### PROVIDED ENTRIES
# # # # #

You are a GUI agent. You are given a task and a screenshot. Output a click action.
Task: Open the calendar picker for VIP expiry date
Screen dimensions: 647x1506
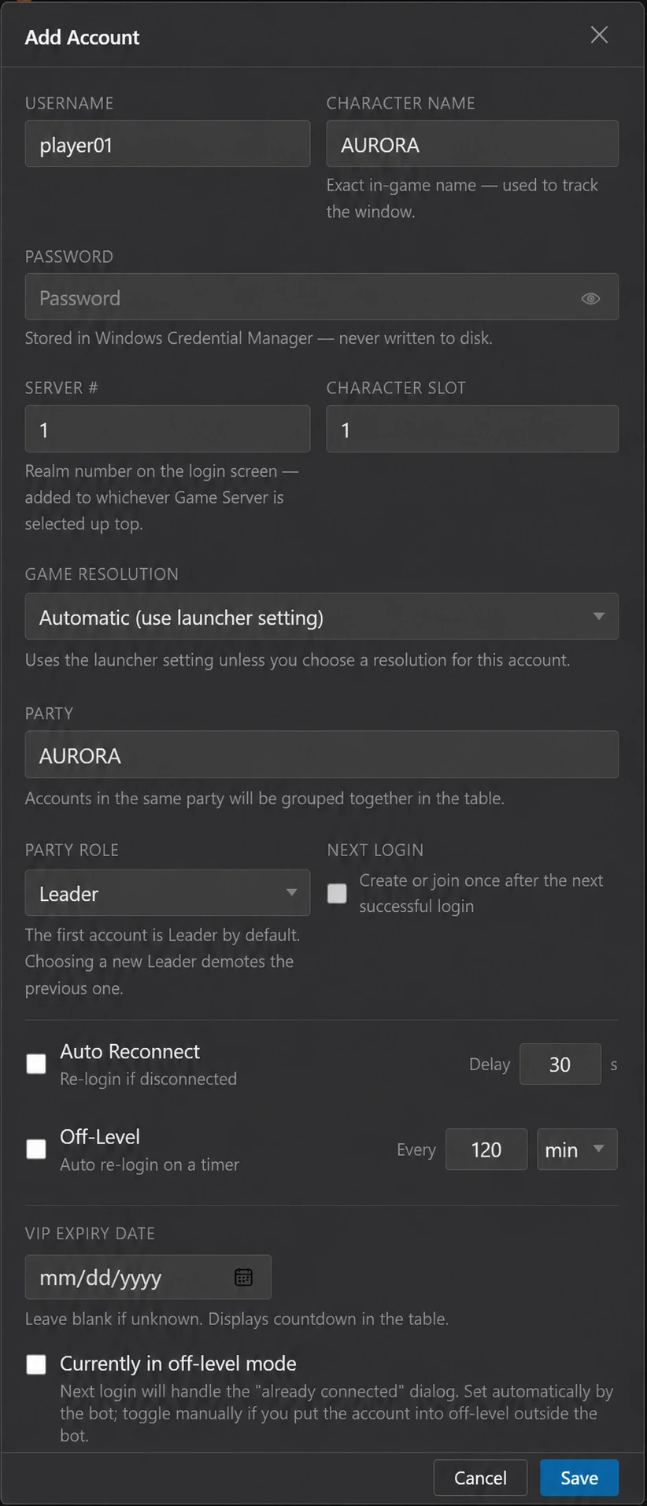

# # # # #

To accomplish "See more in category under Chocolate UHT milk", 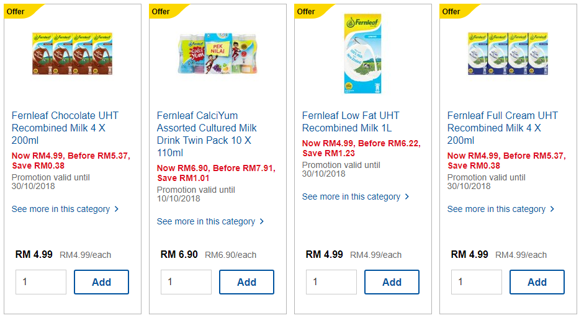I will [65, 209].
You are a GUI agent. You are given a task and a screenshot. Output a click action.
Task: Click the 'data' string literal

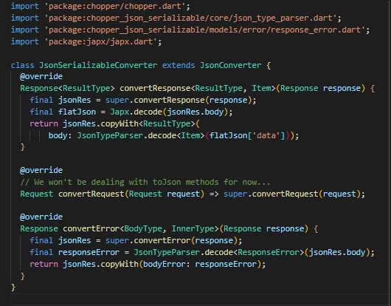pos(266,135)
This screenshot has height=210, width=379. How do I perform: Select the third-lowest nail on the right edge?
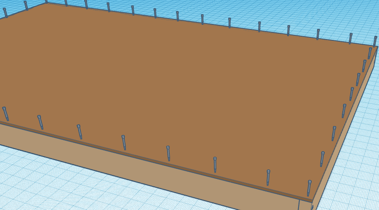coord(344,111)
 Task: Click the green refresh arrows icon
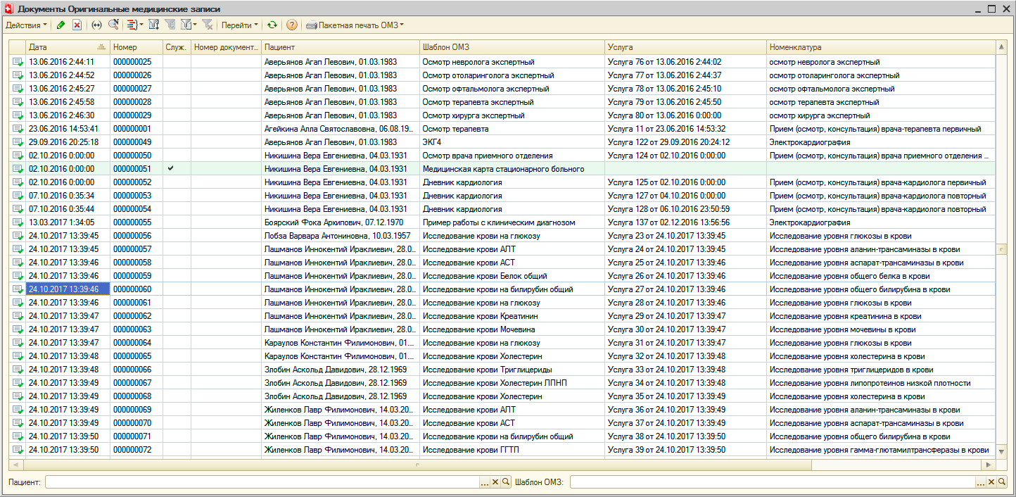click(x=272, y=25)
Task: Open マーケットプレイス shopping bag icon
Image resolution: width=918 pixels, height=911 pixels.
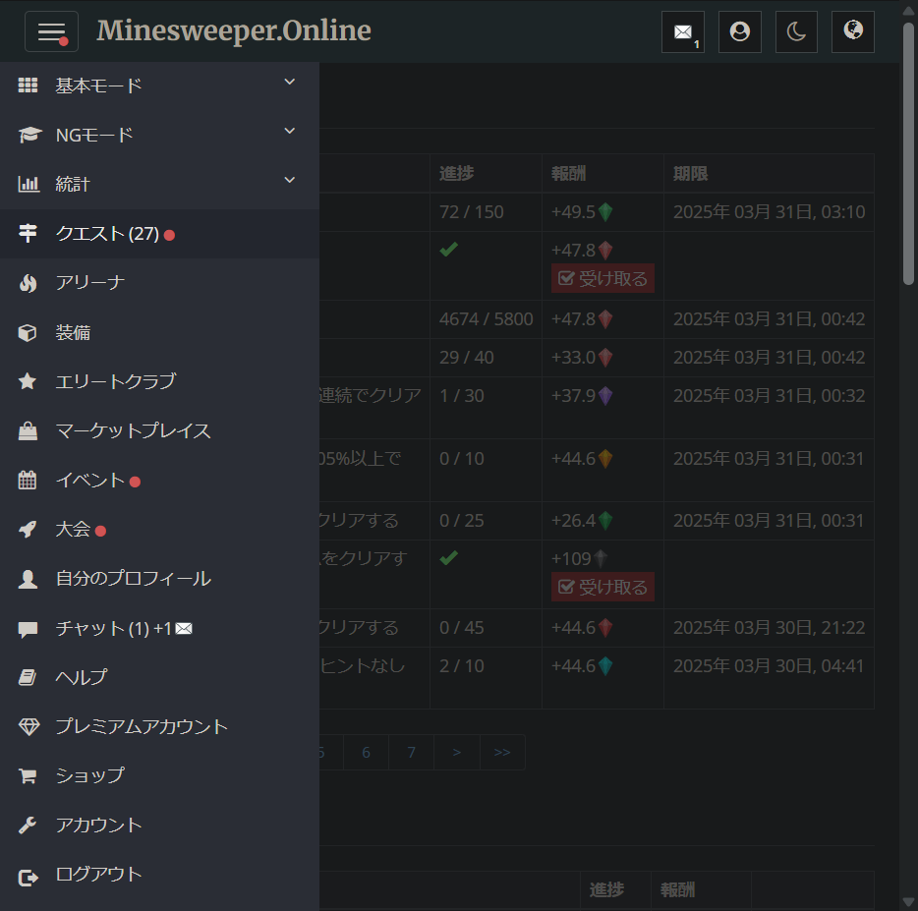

# # # # #

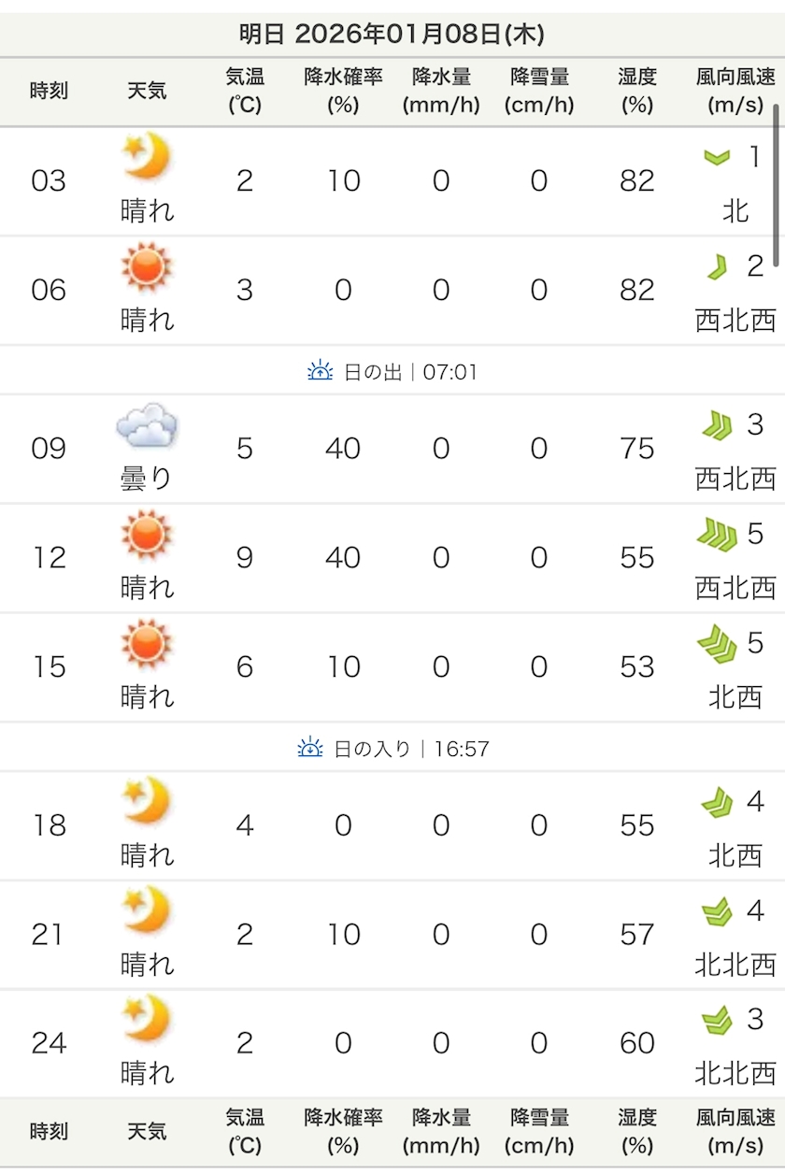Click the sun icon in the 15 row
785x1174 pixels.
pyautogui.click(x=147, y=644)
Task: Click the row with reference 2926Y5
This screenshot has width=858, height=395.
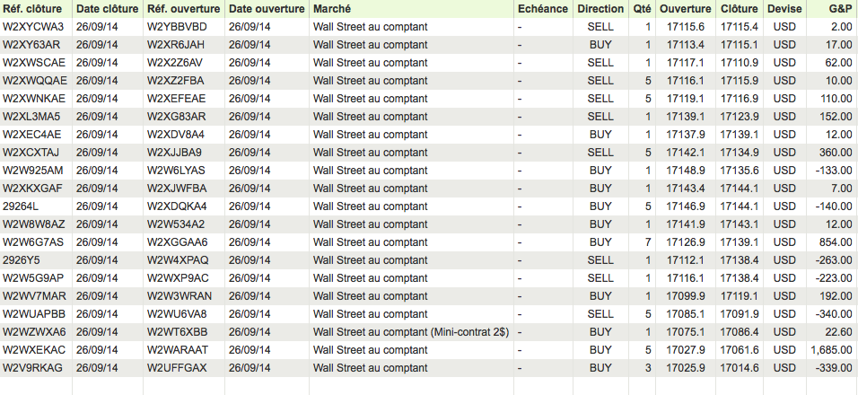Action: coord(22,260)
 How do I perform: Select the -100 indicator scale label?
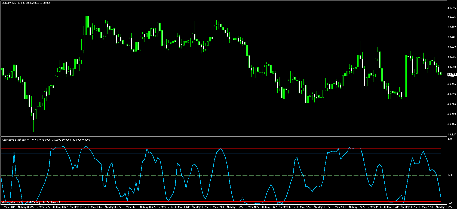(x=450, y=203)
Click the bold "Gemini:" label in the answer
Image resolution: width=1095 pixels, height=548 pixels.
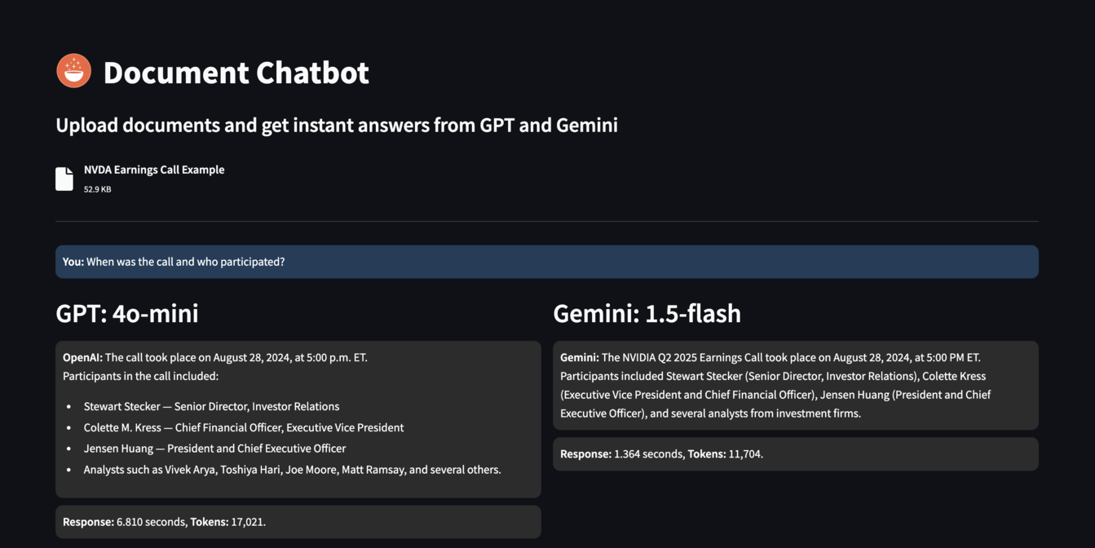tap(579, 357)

# # # # #

### STATED PROBLEM
Reproduce the listing from the line containing "Task: Click the row with reference 2926Y5" to the line containing "tap(579, 357)", inclusive. Substitute "px" for every "pixels", keep all other text identical, and omit the pictures.

### EXERCISE RESPONSE
Task: Click the row with reference 2926Y5
This screenshot has width=858, height=395.
Action: coord(22,260)
 How do I perform: Select the -100 indicator scale label?
(x=450, y=203)
Click the bold "Gemini:" label in the answer
Image resolution: width=1095 px, height=548 px.
tap(579, 357)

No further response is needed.